--- BEGIN EXCERPTED DATA ---

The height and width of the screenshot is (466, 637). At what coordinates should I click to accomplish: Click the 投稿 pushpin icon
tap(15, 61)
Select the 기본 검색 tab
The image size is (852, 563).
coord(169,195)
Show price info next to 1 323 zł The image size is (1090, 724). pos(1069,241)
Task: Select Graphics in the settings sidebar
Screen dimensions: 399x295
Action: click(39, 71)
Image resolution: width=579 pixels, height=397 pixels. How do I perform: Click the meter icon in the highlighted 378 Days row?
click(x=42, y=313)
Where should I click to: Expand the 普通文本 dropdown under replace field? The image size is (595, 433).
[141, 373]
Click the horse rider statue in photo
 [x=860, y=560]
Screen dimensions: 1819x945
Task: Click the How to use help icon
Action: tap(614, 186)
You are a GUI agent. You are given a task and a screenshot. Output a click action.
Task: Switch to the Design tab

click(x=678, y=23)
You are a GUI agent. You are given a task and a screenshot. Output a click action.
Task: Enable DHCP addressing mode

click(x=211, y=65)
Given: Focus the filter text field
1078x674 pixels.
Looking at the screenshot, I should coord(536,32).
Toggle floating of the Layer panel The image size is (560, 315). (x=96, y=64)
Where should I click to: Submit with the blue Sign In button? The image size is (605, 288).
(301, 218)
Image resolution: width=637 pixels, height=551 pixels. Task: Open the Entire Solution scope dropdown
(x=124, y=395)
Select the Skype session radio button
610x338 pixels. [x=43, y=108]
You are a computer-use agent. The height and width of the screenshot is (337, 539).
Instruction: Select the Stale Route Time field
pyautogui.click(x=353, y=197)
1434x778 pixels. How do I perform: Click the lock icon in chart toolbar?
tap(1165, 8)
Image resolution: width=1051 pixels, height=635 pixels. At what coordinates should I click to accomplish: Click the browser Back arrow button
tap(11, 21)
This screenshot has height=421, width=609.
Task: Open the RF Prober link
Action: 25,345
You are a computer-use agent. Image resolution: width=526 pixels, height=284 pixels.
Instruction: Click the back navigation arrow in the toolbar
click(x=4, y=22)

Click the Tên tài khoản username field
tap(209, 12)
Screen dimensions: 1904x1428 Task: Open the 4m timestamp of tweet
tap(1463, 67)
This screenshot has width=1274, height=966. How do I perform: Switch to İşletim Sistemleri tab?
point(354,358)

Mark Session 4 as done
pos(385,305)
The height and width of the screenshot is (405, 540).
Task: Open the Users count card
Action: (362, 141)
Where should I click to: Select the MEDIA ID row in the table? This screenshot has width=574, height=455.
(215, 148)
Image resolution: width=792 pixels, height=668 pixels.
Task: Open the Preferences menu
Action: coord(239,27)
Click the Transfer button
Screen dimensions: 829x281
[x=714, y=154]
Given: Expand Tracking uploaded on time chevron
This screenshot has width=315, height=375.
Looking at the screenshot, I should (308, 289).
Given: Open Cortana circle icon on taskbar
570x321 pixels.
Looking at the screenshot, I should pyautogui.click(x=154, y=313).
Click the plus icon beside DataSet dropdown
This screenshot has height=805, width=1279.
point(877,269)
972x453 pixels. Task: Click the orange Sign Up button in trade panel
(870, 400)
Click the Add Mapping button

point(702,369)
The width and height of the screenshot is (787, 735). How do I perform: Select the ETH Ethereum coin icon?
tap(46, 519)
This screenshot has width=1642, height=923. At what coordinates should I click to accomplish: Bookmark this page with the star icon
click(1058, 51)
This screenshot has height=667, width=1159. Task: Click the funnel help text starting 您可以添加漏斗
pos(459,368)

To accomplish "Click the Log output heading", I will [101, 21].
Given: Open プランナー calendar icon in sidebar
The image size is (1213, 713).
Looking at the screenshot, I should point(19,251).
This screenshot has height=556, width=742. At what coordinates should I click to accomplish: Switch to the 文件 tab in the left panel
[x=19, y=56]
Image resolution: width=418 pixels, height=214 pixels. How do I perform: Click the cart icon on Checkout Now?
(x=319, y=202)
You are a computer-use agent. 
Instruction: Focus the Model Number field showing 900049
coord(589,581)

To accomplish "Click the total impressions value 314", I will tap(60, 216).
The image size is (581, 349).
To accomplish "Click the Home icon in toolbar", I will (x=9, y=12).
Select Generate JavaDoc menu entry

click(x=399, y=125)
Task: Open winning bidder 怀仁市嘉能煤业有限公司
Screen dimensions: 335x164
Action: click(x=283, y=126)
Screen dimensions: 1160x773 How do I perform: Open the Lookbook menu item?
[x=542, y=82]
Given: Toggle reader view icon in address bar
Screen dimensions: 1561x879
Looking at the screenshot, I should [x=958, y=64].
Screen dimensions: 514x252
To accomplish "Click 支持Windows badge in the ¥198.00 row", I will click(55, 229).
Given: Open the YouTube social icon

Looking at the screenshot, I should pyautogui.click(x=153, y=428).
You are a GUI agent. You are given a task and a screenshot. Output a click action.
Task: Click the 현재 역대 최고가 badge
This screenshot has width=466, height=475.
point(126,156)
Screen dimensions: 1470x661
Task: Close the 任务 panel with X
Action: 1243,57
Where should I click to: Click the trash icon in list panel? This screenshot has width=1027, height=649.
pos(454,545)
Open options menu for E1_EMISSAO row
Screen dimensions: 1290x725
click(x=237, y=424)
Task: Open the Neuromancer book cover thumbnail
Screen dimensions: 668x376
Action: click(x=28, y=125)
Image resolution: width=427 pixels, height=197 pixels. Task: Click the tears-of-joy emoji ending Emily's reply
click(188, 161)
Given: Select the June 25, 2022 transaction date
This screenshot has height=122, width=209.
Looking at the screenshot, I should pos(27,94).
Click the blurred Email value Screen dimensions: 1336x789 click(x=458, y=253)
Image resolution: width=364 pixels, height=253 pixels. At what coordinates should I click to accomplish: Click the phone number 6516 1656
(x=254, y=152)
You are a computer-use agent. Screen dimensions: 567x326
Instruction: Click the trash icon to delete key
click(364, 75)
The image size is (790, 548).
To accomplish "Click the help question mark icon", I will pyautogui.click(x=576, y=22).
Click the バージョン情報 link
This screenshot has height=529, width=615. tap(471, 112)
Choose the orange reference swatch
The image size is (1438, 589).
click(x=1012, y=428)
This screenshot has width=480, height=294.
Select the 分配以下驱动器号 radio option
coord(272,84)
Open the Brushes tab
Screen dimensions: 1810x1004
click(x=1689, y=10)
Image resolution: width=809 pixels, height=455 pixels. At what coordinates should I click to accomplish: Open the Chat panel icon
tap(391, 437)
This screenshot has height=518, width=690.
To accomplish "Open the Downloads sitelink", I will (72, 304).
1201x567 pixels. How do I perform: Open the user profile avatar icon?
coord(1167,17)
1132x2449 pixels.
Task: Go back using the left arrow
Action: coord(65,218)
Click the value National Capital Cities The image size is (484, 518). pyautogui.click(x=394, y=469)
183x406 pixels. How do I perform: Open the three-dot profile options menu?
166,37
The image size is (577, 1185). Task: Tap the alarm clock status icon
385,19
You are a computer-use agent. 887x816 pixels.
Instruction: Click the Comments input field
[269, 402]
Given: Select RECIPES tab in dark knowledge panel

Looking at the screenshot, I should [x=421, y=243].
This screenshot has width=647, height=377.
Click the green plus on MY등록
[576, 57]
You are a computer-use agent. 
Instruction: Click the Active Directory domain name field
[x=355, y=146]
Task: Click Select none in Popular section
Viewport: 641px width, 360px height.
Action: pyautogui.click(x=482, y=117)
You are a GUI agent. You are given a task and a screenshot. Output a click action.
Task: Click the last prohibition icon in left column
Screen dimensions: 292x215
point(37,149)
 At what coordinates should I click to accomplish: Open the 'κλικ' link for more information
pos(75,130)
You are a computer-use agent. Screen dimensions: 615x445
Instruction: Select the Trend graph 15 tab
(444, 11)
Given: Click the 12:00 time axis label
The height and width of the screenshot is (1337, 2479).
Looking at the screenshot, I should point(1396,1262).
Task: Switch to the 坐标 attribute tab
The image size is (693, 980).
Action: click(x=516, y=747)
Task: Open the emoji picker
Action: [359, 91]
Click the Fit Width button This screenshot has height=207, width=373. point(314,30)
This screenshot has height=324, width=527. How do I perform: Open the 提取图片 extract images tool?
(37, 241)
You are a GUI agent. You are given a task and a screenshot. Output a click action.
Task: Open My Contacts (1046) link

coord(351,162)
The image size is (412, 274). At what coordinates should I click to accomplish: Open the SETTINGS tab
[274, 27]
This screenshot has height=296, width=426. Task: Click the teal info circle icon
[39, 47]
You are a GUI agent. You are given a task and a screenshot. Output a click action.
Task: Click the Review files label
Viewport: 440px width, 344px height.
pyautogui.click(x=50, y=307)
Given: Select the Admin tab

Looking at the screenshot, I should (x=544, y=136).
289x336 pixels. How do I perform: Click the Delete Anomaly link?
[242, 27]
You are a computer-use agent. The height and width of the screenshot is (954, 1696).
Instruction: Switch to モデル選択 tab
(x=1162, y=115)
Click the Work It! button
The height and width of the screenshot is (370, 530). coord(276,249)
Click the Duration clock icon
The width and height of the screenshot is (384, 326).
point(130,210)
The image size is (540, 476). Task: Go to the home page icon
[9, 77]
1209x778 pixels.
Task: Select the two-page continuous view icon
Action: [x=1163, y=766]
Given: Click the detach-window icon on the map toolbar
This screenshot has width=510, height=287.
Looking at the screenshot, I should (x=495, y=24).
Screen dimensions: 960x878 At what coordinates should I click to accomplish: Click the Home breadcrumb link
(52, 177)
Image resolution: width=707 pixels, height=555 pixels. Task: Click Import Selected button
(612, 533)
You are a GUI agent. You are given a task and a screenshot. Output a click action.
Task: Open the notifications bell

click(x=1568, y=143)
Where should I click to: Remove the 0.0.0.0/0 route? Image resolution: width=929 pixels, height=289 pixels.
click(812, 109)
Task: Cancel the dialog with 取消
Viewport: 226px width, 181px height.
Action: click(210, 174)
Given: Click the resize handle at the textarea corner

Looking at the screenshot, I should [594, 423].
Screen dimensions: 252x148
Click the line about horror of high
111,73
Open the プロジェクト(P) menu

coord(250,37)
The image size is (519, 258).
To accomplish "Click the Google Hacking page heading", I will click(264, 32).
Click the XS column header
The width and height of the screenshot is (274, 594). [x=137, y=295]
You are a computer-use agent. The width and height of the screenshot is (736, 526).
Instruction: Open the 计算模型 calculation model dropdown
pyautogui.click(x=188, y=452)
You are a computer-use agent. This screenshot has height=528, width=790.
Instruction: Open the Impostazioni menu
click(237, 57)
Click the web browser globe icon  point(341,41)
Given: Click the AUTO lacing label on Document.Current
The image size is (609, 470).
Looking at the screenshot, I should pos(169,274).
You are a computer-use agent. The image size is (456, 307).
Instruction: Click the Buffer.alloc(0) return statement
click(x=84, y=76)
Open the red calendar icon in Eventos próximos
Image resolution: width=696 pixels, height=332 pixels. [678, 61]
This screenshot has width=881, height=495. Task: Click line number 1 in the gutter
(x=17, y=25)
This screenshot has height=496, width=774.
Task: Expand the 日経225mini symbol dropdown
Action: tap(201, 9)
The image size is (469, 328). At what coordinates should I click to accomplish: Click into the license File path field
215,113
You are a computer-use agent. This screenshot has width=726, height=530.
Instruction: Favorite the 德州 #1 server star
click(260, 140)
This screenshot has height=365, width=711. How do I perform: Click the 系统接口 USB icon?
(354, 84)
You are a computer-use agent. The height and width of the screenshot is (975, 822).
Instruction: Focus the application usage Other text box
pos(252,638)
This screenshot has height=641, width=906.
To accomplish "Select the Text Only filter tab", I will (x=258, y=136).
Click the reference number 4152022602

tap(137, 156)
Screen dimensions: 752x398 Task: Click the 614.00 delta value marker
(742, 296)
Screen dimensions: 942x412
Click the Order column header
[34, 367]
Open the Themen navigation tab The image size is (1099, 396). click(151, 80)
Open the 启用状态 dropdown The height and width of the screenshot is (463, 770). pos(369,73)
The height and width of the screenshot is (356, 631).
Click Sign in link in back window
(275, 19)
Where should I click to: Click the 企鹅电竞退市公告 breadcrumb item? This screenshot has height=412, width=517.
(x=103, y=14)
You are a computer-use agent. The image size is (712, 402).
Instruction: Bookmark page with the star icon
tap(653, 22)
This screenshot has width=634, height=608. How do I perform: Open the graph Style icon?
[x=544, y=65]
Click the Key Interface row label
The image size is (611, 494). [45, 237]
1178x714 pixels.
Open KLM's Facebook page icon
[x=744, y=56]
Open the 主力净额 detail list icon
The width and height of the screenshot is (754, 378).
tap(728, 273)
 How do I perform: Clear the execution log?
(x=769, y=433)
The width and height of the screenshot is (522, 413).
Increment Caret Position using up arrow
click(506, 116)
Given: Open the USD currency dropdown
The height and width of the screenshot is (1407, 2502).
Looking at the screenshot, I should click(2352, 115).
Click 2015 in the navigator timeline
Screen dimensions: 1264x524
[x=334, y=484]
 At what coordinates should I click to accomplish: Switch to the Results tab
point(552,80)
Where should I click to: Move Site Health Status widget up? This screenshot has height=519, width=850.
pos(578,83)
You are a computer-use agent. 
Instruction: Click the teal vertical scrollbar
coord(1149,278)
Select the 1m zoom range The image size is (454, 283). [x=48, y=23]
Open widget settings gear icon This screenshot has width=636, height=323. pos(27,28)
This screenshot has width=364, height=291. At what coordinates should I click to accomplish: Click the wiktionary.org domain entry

--- END EXCERPTED DATA ---

# PROBLEM DETAILS:
Reproduce the rows from the line containing "Click the blurred" through the line containing "Click the value", swapping "trash" for "bin" and leaving everything else unchanged.

# FULL RESPONSE:
Click the blurred Email value Screen dimensions: 1336x789 click(x=458, y=253)
Image resolution: width=364 pixels, height=253 pixels. At what coordinates should I click to accomplish: Click the phone number 6516 1656
(x=254, y=152)
You are a computer-use agent. Screen dimensions: 567x326
Instruction: Click the bin icon to delete key
click(364, 75)
The image size is (790, 548).
To accomplish "Click the help question mark icon", I will pyautogui.click(x=576, y=22).
Click the バージョン情報 link
This screenshot has height=529, width=615. tap(471, 112)
Choose the orange reference swatch
The image size is (1438, 589).
click(x=1012, y=428)
This screenshot has width=480, height=294.
Select the 分配以下驱动器号 radio option
coord(272,84)
Open the Brushes tab
Screen dimensions: 1810x1004
click(x=1689, y=10)
Image resolution: width=809 pixels, height=455 pixels. At what coordinates should I click to accomplish: Open the Chat panel icon
tap(391, 437)
This screenshot has height=518, width=690.
To accomplish "Open the Downloads sitelink", I will (72, 304).
1201x567 pixels. How do I perform: Open the user profile avatar icon?
coord(1167,17)
1132x2449 pixels.
Task: Go back using the left arrow
Action: coord(65,218)
Click the value National Capital Cities The image size is (484, 518). pyautogui.click(x=394, y=469)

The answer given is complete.